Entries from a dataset
====================

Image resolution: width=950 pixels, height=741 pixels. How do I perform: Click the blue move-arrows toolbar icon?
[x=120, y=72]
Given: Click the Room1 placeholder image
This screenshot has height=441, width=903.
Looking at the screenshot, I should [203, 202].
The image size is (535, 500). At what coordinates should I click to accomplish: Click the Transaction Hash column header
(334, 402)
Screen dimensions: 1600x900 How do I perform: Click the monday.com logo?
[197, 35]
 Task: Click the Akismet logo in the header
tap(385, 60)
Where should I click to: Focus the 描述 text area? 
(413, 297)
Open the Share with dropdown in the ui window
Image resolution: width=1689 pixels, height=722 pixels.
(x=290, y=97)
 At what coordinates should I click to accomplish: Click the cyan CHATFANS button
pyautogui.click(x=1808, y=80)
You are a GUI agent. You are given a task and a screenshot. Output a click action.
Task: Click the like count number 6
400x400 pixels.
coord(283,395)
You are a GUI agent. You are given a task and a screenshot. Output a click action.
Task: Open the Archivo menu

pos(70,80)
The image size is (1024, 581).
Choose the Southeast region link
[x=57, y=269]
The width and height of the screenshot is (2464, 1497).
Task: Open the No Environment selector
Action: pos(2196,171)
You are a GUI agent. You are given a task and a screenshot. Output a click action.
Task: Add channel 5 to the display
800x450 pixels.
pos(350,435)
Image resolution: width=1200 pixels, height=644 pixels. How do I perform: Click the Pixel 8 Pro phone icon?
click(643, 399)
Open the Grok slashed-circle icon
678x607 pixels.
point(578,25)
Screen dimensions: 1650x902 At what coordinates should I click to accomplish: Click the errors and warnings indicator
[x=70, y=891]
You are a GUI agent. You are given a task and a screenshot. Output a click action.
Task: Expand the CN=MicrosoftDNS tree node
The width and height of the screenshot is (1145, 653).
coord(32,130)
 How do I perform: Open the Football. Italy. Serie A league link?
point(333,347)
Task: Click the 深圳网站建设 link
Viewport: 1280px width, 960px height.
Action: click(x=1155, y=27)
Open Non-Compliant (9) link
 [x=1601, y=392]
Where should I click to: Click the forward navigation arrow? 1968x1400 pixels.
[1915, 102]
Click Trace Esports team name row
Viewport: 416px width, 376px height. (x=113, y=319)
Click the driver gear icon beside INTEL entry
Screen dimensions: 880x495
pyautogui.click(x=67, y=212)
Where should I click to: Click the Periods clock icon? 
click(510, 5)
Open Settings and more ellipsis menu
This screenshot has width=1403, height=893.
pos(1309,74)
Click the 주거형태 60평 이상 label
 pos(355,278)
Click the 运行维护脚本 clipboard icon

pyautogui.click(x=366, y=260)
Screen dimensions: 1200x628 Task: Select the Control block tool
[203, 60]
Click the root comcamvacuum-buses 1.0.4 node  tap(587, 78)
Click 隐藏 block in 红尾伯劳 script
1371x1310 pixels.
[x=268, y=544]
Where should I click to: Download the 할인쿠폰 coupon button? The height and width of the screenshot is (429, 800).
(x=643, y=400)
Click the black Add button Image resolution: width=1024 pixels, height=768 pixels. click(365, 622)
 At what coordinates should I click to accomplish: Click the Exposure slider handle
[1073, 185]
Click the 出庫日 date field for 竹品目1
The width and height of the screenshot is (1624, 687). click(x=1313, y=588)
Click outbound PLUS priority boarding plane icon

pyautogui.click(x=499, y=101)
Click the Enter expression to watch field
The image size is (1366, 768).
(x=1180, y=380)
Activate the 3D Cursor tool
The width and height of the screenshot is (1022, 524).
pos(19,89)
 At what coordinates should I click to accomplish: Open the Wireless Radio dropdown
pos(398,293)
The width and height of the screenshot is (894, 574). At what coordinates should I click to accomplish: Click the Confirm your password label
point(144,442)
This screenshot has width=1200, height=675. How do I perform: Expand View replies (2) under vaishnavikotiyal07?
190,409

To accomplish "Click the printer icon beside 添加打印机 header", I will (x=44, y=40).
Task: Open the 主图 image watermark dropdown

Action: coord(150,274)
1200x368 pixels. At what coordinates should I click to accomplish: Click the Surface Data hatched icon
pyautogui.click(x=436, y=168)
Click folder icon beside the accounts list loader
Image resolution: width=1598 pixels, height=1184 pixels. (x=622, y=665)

====================

§ **WORK TO DO**: Copy out everything from the line containing "Where should I click to: Download" down to the end of the records, unchanged.

§ **TASK SOLUTION**:
Where should I click to: Download the 할인쿠폰 coupon button? The height and width of the screenshot is (429, 800).
(x=643, y=400)
Click the black Add button Image resolution: width=1024 pixels, height=768 pixels. click(365, 622)
 At what coordinates should I click to accomplish: Click the Exposure slider handle
[1073, 185]
Click the 出庫日 date field for 竹品目1
The width and height of the screenshot is (1624, 687). click(x=1313, y=588)
Click outbound PLUS priority boarding plane icon

pyautogui.click(x=499, y=101)
Click the Enter expression to watch field
The image size is (1366, 768).
(x=1180, y=380)
Activate the 3D Cursor tool
The width and height of the screenshot is (1022, 524).
pos(19,89)
 At what coordinates should I click to accomplish: Open the Wireless Radio dropdown
pos(398,293)
The width and height of the screenshot is (894, 574). At what coordinates should I click to accomplish: Click the Confirm your password label
point(144,442)
This screenshot has width=1200, height=675. How do I perform: Expand View replies (2) under vaishnavikotiyal07?
190,409

To accomplish "Click the printer icon beside 添加打印机 header", I will (x=44, y=40).
Task: Open the 主图 image watermark dropdown

Action: coord(150,274)
1200x368 pixels. At what coordinates should I click to accomplish: Click the Surface Data hatched icon
pyautogui.click(x=436, y=168)
Click folder icon beside the accounts list loader
Image resolution: width=1598 pixels, height=1184 pixels. (x=622, y=665)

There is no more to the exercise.